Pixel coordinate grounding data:
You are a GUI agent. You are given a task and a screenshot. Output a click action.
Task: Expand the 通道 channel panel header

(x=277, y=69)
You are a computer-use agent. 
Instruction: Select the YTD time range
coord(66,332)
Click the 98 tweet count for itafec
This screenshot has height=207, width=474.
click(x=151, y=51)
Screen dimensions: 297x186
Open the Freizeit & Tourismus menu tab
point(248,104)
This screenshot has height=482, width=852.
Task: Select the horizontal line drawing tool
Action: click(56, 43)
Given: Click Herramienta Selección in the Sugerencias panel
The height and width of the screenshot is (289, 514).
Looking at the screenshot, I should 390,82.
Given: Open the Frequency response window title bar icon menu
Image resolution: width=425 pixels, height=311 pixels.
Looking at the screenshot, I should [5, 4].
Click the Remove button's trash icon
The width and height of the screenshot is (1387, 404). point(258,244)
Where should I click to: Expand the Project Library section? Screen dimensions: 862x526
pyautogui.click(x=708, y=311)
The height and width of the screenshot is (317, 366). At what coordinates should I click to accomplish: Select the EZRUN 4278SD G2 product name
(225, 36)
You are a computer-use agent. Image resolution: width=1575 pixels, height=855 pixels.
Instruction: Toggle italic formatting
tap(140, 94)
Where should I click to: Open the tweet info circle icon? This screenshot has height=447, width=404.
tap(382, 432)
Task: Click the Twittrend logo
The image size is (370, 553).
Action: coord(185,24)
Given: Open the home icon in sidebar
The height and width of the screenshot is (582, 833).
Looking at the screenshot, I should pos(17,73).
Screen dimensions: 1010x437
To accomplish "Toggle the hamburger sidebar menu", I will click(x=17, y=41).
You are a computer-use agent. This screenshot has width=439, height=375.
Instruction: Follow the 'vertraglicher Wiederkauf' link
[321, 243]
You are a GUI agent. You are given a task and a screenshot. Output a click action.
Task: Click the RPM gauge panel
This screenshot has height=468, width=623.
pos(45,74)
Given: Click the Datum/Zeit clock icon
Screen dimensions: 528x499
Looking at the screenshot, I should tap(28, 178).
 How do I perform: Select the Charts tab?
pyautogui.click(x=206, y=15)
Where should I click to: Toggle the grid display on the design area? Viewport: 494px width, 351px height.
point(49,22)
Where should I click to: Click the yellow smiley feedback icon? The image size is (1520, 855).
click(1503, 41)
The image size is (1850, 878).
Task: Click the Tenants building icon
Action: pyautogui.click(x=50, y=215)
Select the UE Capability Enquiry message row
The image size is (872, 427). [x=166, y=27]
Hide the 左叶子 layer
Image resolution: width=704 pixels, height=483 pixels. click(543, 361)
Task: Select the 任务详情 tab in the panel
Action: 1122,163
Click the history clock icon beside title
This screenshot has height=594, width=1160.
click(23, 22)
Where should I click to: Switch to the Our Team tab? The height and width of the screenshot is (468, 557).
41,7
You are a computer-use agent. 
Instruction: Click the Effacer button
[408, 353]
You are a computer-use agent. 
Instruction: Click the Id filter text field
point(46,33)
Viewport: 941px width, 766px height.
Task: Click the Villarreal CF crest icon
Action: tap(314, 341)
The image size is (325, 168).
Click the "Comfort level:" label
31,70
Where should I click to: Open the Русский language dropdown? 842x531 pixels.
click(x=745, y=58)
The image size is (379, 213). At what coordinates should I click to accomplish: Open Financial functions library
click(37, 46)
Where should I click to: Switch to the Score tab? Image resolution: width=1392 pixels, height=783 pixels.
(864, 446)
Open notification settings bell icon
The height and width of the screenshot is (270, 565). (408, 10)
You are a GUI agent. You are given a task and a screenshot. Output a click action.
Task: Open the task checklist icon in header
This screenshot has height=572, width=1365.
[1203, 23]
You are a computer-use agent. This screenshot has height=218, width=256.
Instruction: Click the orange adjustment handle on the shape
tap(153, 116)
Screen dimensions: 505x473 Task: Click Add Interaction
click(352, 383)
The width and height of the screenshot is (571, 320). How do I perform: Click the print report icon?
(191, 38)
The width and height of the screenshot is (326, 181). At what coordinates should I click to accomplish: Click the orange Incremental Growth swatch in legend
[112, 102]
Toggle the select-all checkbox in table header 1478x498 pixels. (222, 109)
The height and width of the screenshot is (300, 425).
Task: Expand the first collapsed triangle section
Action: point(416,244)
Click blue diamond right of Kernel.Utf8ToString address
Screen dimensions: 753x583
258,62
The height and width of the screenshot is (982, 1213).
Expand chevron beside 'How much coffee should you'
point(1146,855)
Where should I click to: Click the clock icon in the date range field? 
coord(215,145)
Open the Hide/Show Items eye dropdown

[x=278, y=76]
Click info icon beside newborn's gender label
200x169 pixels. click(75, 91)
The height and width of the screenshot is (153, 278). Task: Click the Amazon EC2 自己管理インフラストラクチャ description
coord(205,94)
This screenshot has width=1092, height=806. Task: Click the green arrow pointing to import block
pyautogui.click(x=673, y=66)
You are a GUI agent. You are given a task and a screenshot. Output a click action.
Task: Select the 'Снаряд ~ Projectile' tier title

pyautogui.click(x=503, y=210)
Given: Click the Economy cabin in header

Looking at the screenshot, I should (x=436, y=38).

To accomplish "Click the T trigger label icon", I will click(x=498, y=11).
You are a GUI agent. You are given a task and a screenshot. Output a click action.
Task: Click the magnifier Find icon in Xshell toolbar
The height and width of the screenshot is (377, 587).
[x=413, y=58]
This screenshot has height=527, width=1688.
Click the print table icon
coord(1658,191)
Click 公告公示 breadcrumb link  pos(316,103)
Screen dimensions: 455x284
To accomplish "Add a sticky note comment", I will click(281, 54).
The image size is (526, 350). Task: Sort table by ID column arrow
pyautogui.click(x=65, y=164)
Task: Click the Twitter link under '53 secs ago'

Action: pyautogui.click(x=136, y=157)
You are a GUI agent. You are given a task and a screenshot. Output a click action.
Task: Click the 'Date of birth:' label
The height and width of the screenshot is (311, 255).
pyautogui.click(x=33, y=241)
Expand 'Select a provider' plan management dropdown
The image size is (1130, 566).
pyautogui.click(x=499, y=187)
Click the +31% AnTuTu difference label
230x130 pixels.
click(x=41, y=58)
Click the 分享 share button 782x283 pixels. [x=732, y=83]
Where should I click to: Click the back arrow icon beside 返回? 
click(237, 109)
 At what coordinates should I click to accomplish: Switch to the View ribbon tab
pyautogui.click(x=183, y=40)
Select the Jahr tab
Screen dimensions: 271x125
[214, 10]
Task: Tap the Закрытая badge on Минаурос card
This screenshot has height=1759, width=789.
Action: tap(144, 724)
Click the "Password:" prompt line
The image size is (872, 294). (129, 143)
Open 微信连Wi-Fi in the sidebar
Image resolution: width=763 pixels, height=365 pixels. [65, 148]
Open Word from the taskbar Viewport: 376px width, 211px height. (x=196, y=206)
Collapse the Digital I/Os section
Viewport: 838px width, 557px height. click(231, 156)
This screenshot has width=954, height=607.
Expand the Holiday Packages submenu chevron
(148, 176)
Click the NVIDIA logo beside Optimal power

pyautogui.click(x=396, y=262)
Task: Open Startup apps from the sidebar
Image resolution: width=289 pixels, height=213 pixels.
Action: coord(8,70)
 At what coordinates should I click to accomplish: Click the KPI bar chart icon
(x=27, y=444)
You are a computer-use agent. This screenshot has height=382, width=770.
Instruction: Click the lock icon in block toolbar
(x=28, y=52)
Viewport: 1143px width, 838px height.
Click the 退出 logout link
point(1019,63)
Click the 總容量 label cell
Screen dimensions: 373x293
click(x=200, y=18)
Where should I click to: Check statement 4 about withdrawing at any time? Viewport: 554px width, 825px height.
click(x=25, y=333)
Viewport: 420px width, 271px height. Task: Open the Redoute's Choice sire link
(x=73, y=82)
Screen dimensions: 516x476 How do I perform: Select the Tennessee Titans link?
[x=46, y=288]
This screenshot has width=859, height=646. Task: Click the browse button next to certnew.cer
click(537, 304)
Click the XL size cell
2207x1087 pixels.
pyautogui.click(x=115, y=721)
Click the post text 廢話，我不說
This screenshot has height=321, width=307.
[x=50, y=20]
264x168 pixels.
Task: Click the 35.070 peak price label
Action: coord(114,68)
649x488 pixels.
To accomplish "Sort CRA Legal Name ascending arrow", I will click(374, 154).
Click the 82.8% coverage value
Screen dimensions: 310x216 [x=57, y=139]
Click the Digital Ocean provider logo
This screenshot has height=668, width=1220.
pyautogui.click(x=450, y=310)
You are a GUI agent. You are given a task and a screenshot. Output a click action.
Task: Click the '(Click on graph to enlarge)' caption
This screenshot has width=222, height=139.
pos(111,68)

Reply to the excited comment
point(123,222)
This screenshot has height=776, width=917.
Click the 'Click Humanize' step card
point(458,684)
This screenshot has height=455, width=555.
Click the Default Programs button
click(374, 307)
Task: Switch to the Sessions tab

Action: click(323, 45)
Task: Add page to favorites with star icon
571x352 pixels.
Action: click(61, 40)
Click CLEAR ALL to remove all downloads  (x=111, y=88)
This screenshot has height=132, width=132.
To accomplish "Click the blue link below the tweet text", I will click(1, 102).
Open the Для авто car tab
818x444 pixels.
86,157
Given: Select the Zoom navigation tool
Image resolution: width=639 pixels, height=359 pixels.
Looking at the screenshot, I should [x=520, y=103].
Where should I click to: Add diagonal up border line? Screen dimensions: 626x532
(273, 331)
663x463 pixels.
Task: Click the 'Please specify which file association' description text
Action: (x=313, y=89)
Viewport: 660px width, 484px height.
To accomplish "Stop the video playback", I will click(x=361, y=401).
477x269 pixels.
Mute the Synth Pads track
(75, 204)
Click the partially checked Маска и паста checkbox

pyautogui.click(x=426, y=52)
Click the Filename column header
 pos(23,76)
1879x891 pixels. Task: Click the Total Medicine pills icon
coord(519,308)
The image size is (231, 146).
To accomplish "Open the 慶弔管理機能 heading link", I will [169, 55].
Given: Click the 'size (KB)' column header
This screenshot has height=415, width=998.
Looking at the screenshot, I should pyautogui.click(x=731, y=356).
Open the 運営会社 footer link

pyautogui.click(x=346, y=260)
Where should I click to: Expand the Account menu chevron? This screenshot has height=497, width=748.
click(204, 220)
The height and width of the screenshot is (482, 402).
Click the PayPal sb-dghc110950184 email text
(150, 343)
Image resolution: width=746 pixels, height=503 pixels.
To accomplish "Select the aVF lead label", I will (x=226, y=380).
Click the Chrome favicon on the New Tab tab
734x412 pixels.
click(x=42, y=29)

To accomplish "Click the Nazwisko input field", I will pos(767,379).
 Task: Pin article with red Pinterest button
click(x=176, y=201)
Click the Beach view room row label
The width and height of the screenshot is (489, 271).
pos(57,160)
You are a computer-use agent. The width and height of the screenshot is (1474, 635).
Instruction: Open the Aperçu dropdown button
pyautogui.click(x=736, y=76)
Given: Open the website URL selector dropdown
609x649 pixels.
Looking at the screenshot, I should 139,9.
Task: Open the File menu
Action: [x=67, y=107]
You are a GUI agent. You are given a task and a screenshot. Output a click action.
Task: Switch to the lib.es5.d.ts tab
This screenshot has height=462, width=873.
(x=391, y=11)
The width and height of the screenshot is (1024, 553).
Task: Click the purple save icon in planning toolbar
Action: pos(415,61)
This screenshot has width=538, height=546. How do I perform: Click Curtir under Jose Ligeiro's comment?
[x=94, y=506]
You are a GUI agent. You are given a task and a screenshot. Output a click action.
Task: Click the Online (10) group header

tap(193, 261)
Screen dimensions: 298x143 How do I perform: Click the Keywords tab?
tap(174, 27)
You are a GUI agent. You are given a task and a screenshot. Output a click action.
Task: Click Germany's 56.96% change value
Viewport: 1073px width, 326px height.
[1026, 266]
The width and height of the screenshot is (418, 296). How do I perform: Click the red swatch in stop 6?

The task
Among the lines above, which hold the word "from"? Report each one.

Written response
Open Word from the taskbar Viewport: 376px width, 211px height. (x=196, y=206)
Task: Open Startup apps from the sidebar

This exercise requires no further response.